::: DATA FOR REVIEW

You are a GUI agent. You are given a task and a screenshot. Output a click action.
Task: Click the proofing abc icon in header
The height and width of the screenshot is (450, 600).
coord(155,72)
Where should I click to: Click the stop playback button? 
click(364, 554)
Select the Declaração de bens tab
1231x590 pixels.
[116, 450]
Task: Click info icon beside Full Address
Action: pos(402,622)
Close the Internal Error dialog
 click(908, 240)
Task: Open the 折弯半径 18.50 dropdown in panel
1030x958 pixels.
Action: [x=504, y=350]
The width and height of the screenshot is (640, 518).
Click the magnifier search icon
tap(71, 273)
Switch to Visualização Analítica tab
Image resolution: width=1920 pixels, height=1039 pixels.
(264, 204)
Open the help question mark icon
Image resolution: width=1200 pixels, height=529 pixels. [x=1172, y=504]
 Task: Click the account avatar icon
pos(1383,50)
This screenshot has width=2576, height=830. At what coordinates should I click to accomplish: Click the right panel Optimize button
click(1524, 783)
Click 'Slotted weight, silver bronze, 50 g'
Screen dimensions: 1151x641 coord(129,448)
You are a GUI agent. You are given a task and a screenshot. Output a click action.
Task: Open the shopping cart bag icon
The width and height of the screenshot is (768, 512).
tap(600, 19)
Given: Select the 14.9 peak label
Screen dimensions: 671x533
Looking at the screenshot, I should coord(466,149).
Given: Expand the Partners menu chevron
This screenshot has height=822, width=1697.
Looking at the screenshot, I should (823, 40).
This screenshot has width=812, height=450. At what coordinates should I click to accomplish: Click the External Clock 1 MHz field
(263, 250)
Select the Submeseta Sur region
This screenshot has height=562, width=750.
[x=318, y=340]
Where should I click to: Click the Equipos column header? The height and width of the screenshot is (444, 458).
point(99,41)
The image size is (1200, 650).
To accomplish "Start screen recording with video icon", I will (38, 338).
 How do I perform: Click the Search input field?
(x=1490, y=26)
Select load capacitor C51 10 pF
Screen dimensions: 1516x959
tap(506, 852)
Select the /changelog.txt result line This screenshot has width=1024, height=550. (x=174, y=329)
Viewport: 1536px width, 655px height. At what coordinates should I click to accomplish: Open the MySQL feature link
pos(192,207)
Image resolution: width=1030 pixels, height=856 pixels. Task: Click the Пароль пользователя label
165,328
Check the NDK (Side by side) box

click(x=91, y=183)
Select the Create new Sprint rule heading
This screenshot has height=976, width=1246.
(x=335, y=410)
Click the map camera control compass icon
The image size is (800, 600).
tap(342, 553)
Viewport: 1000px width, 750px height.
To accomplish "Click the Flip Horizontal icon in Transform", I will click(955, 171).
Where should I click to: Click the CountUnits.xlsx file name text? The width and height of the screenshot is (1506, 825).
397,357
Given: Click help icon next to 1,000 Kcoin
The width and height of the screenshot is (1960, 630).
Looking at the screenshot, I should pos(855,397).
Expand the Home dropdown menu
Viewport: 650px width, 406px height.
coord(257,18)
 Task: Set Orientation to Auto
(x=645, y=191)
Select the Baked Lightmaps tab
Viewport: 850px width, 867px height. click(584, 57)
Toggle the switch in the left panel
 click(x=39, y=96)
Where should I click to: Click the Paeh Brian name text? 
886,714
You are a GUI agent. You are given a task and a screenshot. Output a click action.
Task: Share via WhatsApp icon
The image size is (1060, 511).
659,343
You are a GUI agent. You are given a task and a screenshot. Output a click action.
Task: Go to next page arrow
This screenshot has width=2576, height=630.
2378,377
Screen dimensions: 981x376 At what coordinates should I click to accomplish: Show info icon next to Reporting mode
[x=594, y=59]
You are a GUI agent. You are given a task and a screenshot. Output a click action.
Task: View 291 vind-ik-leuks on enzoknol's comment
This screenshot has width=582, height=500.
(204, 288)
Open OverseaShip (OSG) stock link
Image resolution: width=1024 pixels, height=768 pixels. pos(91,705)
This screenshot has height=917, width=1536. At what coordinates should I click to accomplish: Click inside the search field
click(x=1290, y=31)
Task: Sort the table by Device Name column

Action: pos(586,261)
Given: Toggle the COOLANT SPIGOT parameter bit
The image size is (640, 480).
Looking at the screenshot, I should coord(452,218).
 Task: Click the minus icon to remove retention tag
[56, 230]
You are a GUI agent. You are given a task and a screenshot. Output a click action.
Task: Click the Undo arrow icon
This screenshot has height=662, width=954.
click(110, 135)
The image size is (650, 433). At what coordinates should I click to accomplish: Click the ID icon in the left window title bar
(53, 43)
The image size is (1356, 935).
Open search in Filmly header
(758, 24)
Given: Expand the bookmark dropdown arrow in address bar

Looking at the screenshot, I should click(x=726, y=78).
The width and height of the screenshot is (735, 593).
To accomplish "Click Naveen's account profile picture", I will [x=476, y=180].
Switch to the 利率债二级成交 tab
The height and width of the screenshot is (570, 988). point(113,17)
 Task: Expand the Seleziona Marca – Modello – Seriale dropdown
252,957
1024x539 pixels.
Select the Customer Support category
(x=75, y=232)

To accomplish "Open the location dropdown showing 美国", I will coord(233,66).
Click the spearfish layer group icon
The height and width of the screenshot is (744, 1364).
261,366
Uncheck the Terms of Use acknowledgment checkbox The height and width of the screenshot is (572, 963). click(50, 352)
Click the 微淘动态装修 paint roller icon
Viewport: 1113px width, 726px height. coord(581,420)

::::::

▶ **ASSIGNMENT**: Would you please output every record again, exactly?

▶ **ANSWER BOX**:
You are a GUI agent. You are given a task and a screenshot. Output a click action.
Task: Click the proofing abc icon in header
The height and width of the screenshot is (450, 600).
coord(155,72)
Where should I click to: Click the stop playback button? 
click(364, 554)
Select the Declaração de bens tab
1231x590 pixels.
[116, 450]
Task: Click info icon beside Full Address
Action: pos(402,622)
Close the Internal Error dialog
 click(908, 240)
Task: Open the 折弯半径 18.50 dropdown in panel
1030x958 pixels.
Action: [x=504, y=350]
The width and height of the screenshot is (640, 518).
Click the magnifier search icon
tap(71, 273)
Switch to Visualização Analítica tab
Image resolution: width=1920 pixels, height=1039 pixels.
(264, 204)
Open the help question mark icon
Image resolution: width=1200 pixels, height=529 pixels. [x=1172, y=504]
 Task: Click the account avatar icon
pos(1383,50)
This screenshot has width=2576, height=830. At what coordinates should I click to accomplish: Click the right panel Optimize button
click(1524, 783)
Click 'Slotted weight, silver bronze, 50 g'
Screen dimensions: 1151x641 coord(129,448)
You are a GUI agent. You are given a task and a screenshot. Output a click action.
Task: Open the shopping cart bag icon
The width and height of the screenshot is (768, 512).
tap(600, 19)
Given: Select the 14.9 peak label
Screen dimensions: 671x533
Looking at the screenshot, I should coord(466,149).
Given: Expand the Partners menu chevron
This screenshot has height=822, width=1697.
Looking at the screenshot, I should (823, 40).
This screenshot has width=812, height=450. At what coordinates should I click to accomplish: Click the External Clock 1 MHz field
(263, 250)
Select the Submeseta Sur region
This screenshot has height=562, width=750.
[x=318, y=340]
Where should I click to: Click the Equipos column header? The height and width of the screenshot is (444, 458).
point(99,41)
The image size is (1200, 650).
To accomplish "Start screen recording with video icon", I will (38, 338).
 How do I perform: Click the Search input field?
(x=1490, y=26)
Select load capacitor C51 10 pF
Screen dimensions: 1516x959
tap(506, 852)
Select the /changelog.txt result line This screenshot has width=1024, height=550. (x=174, y=329)
Viewport: 1536px width, 655px height. At what coordinates should I click to accomplish: Open the MySQL feature link
pos(192,207)
Image resolution: width=1030 pixels, height=856 pixels. Task: Click the Пароль пользователя label
165,328
Check the NDK (Side by side) box

click(x=91, y=183)
Select the Create new Sprint rule heading
This screenshot has height=976, width=1246.
(x=335, y=410)
Click the map camera control compass icon
The image size is (800, 600).
tap(342, 553)
Viewport: 1000px width, 750px height.
To accomplish "Click the Flip Horizontal icon in Transform", I will click(955, 171).
Where should I click to: Click the CountUnits.xlsx file name text? The width and height of the screenshot is (1506, 825).
397,357
Given: Click help icon next to 1,000 Kcoin
The width and height of the screenshot is (1960, 630).
Looking at the screenshot, I should pos(855,397).
Expand the Home dropdown menu
Viewport: 650px width, 406px height.
coord(257,18)
 Task: Set Orientation to Auto
(x=645, y=191)
Select the Baked Lightmaps tab
Viewport: 850px width, 867px height. click(584, 57)
Toggle the switch in the left panel
 click(x=39, y=96)
Where should I click to: Click the Paeh Brian name text? 
886,714
You are a GUI agent. You are given a task and a screenshot. Output a click action.
Task: Share via WhatsApp icon
The image size is (1060, 511).
659,343
You are a GUI agent. You are given a task and a screenshot. Output a click action.
Task: Go to next page arrow
This screenshot has width=2576, height=630.
2378,377
Screen dimensions: 981x376 At what coordinates should I click to accomplish: Show info icon next to Reporting mode
[x=594, y=59]
You are a GUI agent. You are given a task and a screenshot. Output a click action.
Task: View 291 vind-ik-leuks on enzoknol's comment
This screenshot has width=582, height=500.
(204, 288)
Open OverseaShip (OSG) stock link
Image resolution: width=1024 pixels, height=768 pixels. pos(91,705)
This screenshot has height=917, width=1536. At what coordinates should I click to accomplish: Click inside the search field
click(x=1290, y=31)
Task: Sort the table by Device Name column

Action: pos(586,261)
Given: Toggle the COOLANT SPIGOT parameter bit
The image size is (640, 480).
Looking at the screenshot, I should coord(452,218).
 Task: Click the minus icon to remove retention tag
[56, 230]
You are a GUI agent. You are given a task and a screenshot. Output a click action.
Task: Click the Undo arrow icon
This screenshot has height=662, width=954.
click(110, 135)
The image size is (650, 433). At what coordinates should I click to accomplish: Click the ID icon in the left window title bar
(53, 43)
The image size is (1356, 935).
Open search in Filmly header
(758, 24)
Given: Expand the bookmark dropdown arrow in address bar

Looking at the screenshot, I should click(x=726, y=78).
The width and height of the screenshot is (735, 593).
To accomplish "Click Naveen's account profile picture", I will [x=476, y=180].
Switch to the 利率债二级成交 tab
The height and width of the screenshot is (570, 988). point(113,17)
 Task: Expand the Seleziona Marca – Modello – Seriale dropdown
252,957
1024x539 pixels.
Select the Customer Support category
(x=75, y=232)

To accomplish "Open the location dropdown showing 美国", I will coord(233,66).
Click the spearfish layer group icon
The height and width of the screenshot is (744, 1364).
261,366
Uncheck the Terms of Use acknowledgment checkbox The height and width of the screenshot is (572, 963). click(50, 352)
Click the 微淘动态装修 paint roller icon
Viewport: 1113px width, 726px height. coord(581,420)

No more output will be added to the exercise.